A risultare arricchito e modificato è così lo stesso concetto di classe, su cui Bohrer scrive pagine molto belle, che entrano tra l’altro in risonanza con quanto ha scritto recentemente Michael Hardt a proposito di una “‘classe-moltitudine’, una classe intersezionale”. Nella prospettiva di Bohrer non si tratta certo di rinunciare a insistere sull’elemento dell’antagonismo fondamentale “tra capitalisti e proletari”, ma piuttosto di portare l’analisi sui diversi modi in cui l’esperienza della “proletarizzazione” è vissuta, dando conto anche del fatto che “spesso questi diversi modi assegnano a determinati settori del proletariato un potere e dei privilegi su altri settori”. Ripensata dal punto di vista della differenza, la classe si presenta così come un terreno di comunanza e al tempo stesso di conflitto: se la sua unità non può essere assunta come data, si tratta di lavorare affinché possa essere politicamente costruita, secondo un processo che fa necessariamente della lotta contro il razzismo e il sessismo momenti costitutivi e non subordinati di una politica di classe.

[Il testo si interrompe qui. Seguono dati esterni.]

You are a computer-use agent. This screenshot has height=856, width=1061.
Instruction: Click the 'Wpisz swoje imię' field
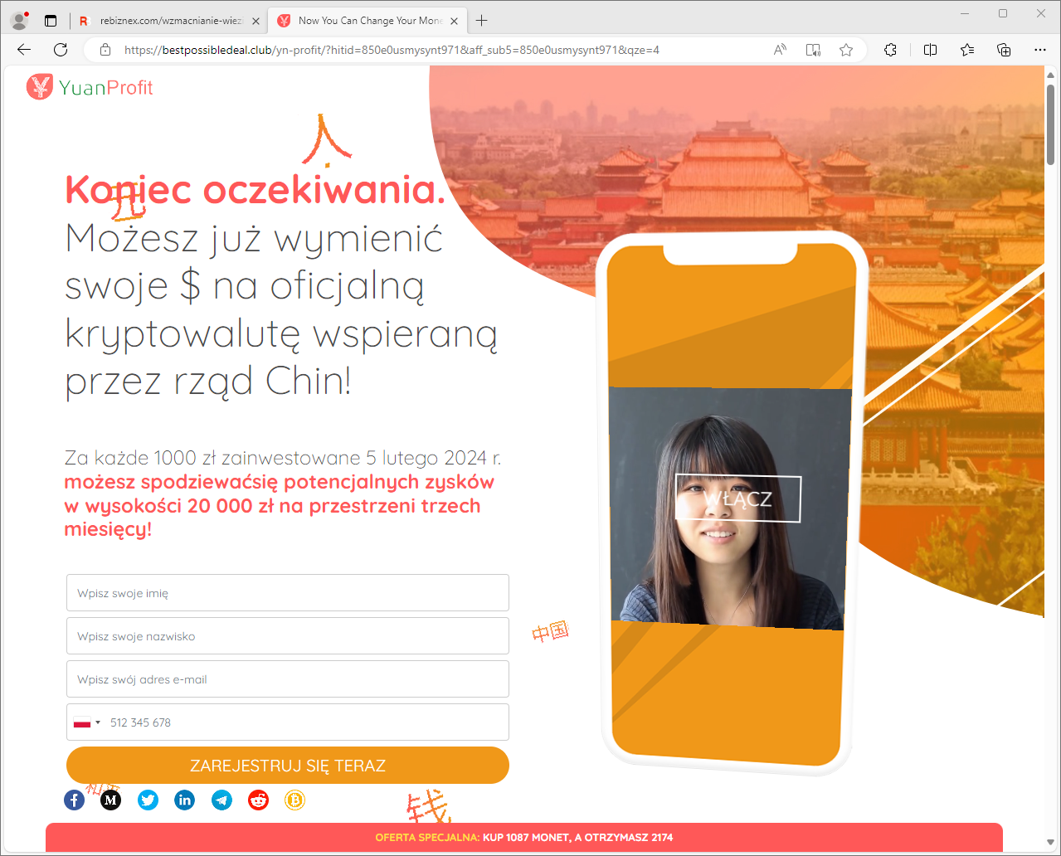(288, 593)
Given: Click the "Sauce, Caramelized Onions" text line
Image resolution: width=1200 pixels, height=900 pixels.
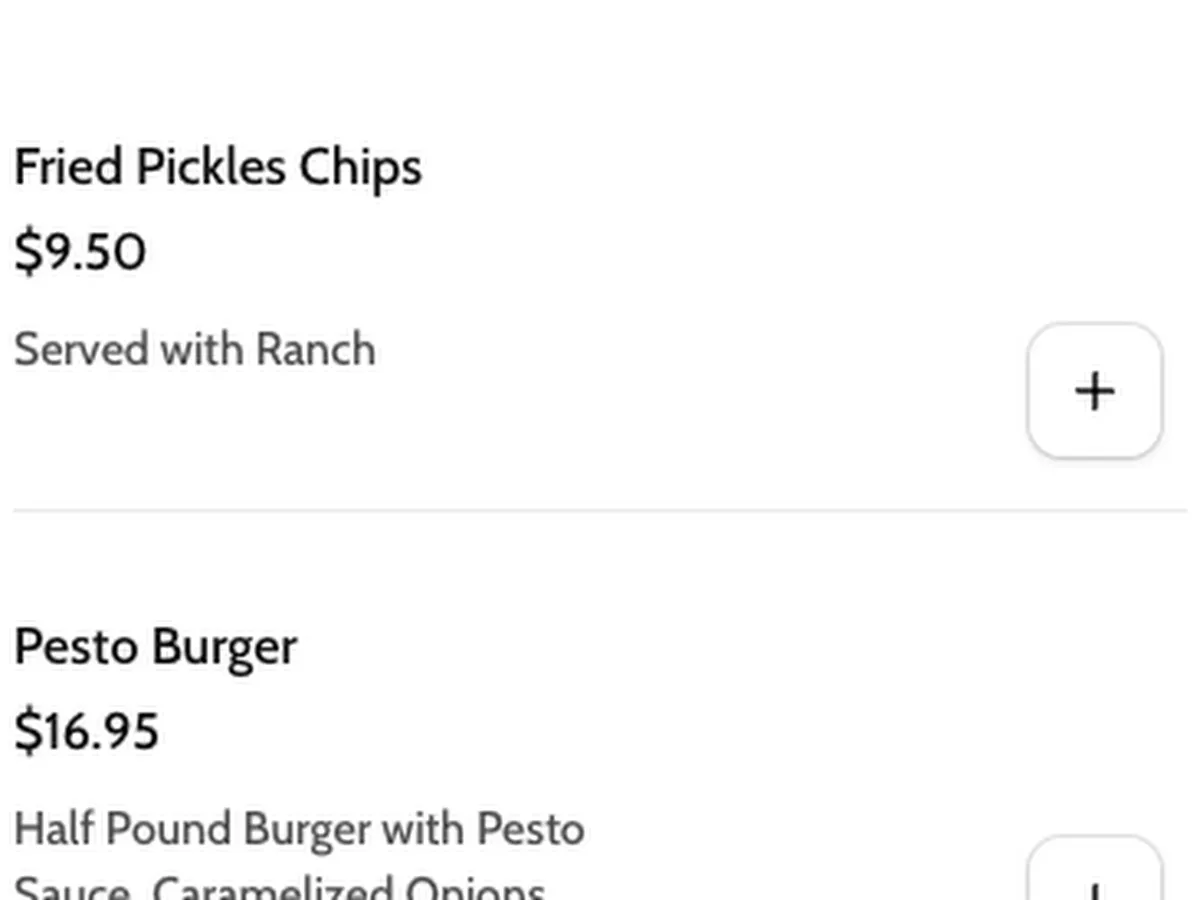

“È all’interno delle nostre differenze”, ha scritto Audre Lorde, “che siamo al tempo stesso più potenti e più vulnerabili, e uno dei compiti più difficili nelle nostre vite consiste nel rivendicare le differenze e nell’imparare a usarle come ponti piuttosto che come barriere tra noi”. Gli scritti di Lorde figurano tra le principali fonti di ispirazione per il ripensamento dei principi della solidarietà e della coalizione su cui, come si è detto, si conclude il libro di Bohrer. Se è qui netta la critica della “dittatura del frammento” (ovvero di una politica dell’identità chiusa in se stessa, a protezione dei confini che la distinguono da altre identità), risulta particolarmente interessante la presa di distanza da un astratto universalismo, che configura la solidarietà come una sorta di “equivalente universale”, a partire dall’idea di una sostanziale “commensurabilità” tra le diverse forme di sfruttamento e oppressione. È piuttosto focalizzandosi sulle relazioni tra queste diverse forme che una solidarietà materialmente in grado di valorizzare le differenze e di aprire spazi di convergenza diviene possibile. “Coalizione” è per Bohrer il nome di questa convergenza, che assume caratteri creativi – ben al di là di una mobilitazione che si organizzi semplicemente attorno al “minimo comune denominatore” tra diversi movimenti. In questione è infatti la costruzione, sempre aperta ma per questo potente, di quella unità di cui parlavo a proposito della politica di classe.
A me pare che questo modo di intendere la solidarietà e la coalizione sia di grande interesse dal punto di vista teorico e che consenta al tempo stesso di cogliere alcuni tratti salienti dell’azione di molti movimenti contemporanei – a partire da quelli femministi e per le “vite nere” che citavo all’inizio. Il libro di Ashley Bohrer giunge a questo esito a partire dalla ricognizione di un insieme di dibattiti (quelli sulle diverse varianti dell’intersezionalità, in particolare) all’interno dei quali agisce con forza una lunga storia di lotte per la liberazione – di donne nere e chicane, di dissidenze sessuali, queer, antirazziste. Costruito fondamentalmente attorno a esperienze teoriche e politiche statunitensi, si offre tuttavia naturalmente a esercizi di traduzione politica in altri contesti, tanto più a fronte della diffusa ripresa e appropriazione del linguaggio dell’intersezionalità a cui stiamo oggi assistendo.